Pizzaballa: in Terra Santa tutto parla di distruzione, difficile sperare ma non impossibile
Vatican News
“È molto difficile oggi parlare di speranza e ed è ancor più difficile parlare di speranza qui, in Terra Santa perché tutto parla di distruzione, di paura che sono il contrario della speranza. Però, se alziamo lo sguardo come Maria ci indica, possiamo vedere tantissime persone che ancora danno la vita anche qui, e non si arrendono a questa situazione così barbarica”. Sono le parole che il cardinale Pierbattista Pizzaballa, patriarca di Gerusalemme dei Latini, ha affidato a un videomessaggio inviato ai partecipanti alla terza edizione della Cattedra dell’accoglienza ideata per promuovere la cultura della solidarietà e l’arte dell’incontro e del dialogo. La manifestazione, ospitata negli spazi di Fraterna Domus di Sacrofano, vicino Roma, è dedicata al tema “Speranza e accoglienza, per un futuro planetario fraterno” di cui si discute fino al prossimo 28 marzo.
Tornare in Terra Santa
Per il patriarca chi non si arrende alle barbarie “rende concreta la speranza che abita già nel nostro cuore e che è Gesù Cristo”. Il videomessaggio arriva nel giorno di avvio dei lavori della Cattedra che coincide con “la festa dell’Annunciazione, la festa l’accoglienza per eccellenza”, spiega Pizzaballa sottolineando che “attraverso quel ‘sì eccomi di Maria’ Dio entro nella storia la cambia”. “Il mio augurio è che quella Parola accolta da Maria e poi donata al mondo diventi vita concreta per tutti e continui a essere nel mondo una parola diversa, di vita, di accoglienza, di amore e di dono sé che è lo stile cristiano”, auspica il cardinale che invita tutti a “tornare in Terra Santa” perché “la comunità cristiana ha bisogno della vostra presenza, della presenza dei pellegrini”. Nonostante la ripresa delle ostilità, il porporato evidenzia infatti che "non siamo tornati alla situazione precedente: dal punto di vista dei pellegrinaggi, degli spostamenti la situazione è più tranquilla”. Serve, però, “darsi coraggio, avere fiducia ed esprimere solidarietà”, senza dimenticare che “la speranza si fonda sull’incontro con Gesù”.

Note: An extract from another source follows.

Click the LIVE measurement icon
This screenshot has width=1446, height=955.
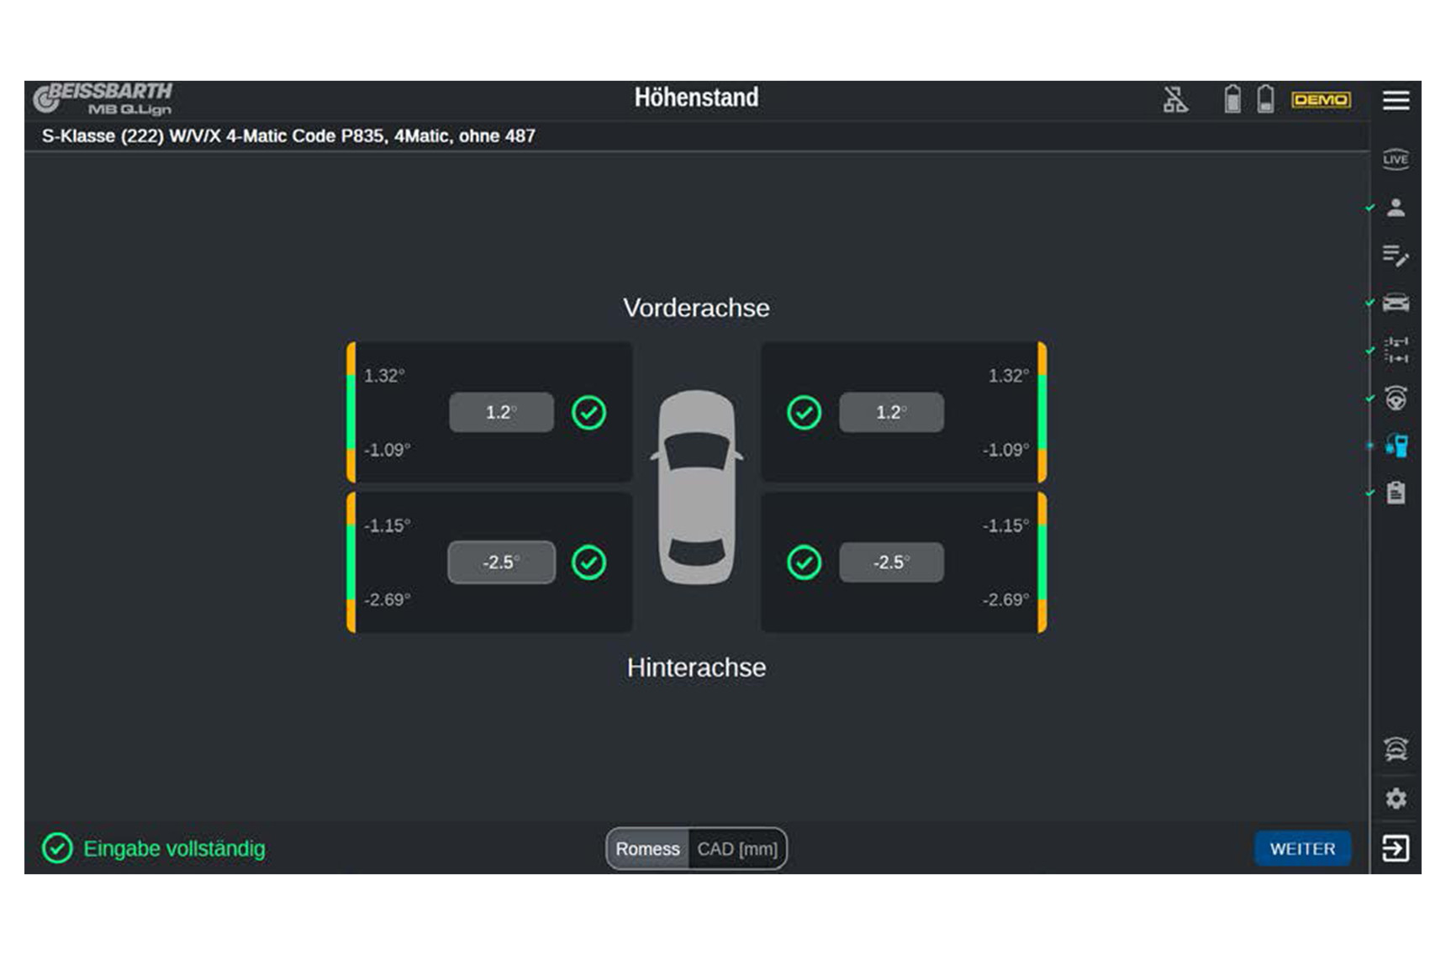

Il buio del passato e la speranza del Giubileo
I lavori a Sacrofano hanno visto pure l'intervento di monsignor Virgili Bercea, vescovo della Diocesi rumena di Oradia, il quale ha ricordato i tempi in cui il suo Paese viveva sotto l'influsso dell'Unione Sovietica: "Eravamo dietro la Cortina di ferro e sappiamo cosa significa, sappiamo che i russi sono riusciti a trasformare la nostra Romania in una grande carcere da cui nessuno poteva uscire: gli intellettuali della Romania furono tutti incarcerati, la Chiesa greco-cattolica fu messa fuorilegge, i vescovi, i sacerdoti, i laici furono arrestati”. “Abbiamo vissuto dei tempi molto bui e speriamo che non ritornino mai più nella nostra vita”, ha continuato il vescovo, aggiungendo: “Speriamo che la storia non ritorni indietro” perché “il sonno della memoria fa rinascere mostri”. Bercea ha raccontato anche che “come Chiesa cattolica ci siamo impegnati molto per il Giubileo cercando di dare a tutti il dono della speranza che l'anno giubilare cerca di dare a tutti”. Sono tanti i pellegrinaggi “che le diocesi stanno organizzando anche a Roma per i diversi Giubilei”.
Il grande segno della gratuità
Spazio nella manifestazione anche a un dialogo tra il vescovo di Lucca, monsignor Paolo Giulietti, e lo storico Paolo Giuseppe Caucci von Saucken sul tema Cammini e vie della terra. “In questo momento storico il grande segno è la gratuità. Fare le cose gratis ancora oggi è provocatorio fa sorgere delle domande, dà un messaggio che ha una forza che non può essere facilmente contestata”, ha detto monsignor Giulietti. “Io ti accolgo gratis, ti ospito senza chiedere un corrispettivo – ha aggiunto – questo linguaggio della gratuità è qualcosa che tocca le corde dell'umanità in maniera direi oggettiva e incontestabile, soprattutto in questo momento storico”. Il vescovo ha ricordato che “l'accoglienza è fondamentale per chi fa il cammino ma anche per chi la vive avendolo fatto a propria volta, perché la maggior parte degli ospitalieri sono ex pellegrini che sentono il bisogno di restituire l'esperienza che hanno ricevuto quando hanno fatto il cammino”. Quindi “essere ospitalieri vuol dire continuare in qualche maniera a essere pellegrini mettendosi al servizio”.